In traditional warfare, enemies seek to find weak points in opponents defenses and positions. This occurs primarily in space, although time is important as well. As the ability to collect and process information expands, issues of time matter more and more.
In this case, the Russians struck in the waning days of a Presidency. Regardless of its own failings, no administration has much political capital in its last few months in office. Key personnel have left or are considering their individual exit strategies. This was compounded by carrying out the attack during the Olympics - when the world's attention (and many leaders) were elsewhere.

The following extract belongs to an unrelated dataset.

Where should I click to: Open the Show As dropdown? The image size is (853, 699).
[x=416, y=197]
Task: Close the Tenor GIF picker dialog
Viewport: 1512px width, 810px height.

There was a recent precedent for Russia's use of the American presidential election/transition process. In October 2000 al-Qaeda struck the U.S.S. Cole in the Aden harbor. Although President Clinton told the 911 Commission that his administration's limited time left in office was not a factor in preventing the administration from retaliating - it seems intuitively unlikely that this had no impact. Regardless, the change in administrations did disrupt the development of a coherent policy.
As world affairs become more complex and proceed at a faster pace, these kinds of weaknesses in time and in the decision-making process will loom larger and become more important components in strategic and operational planning.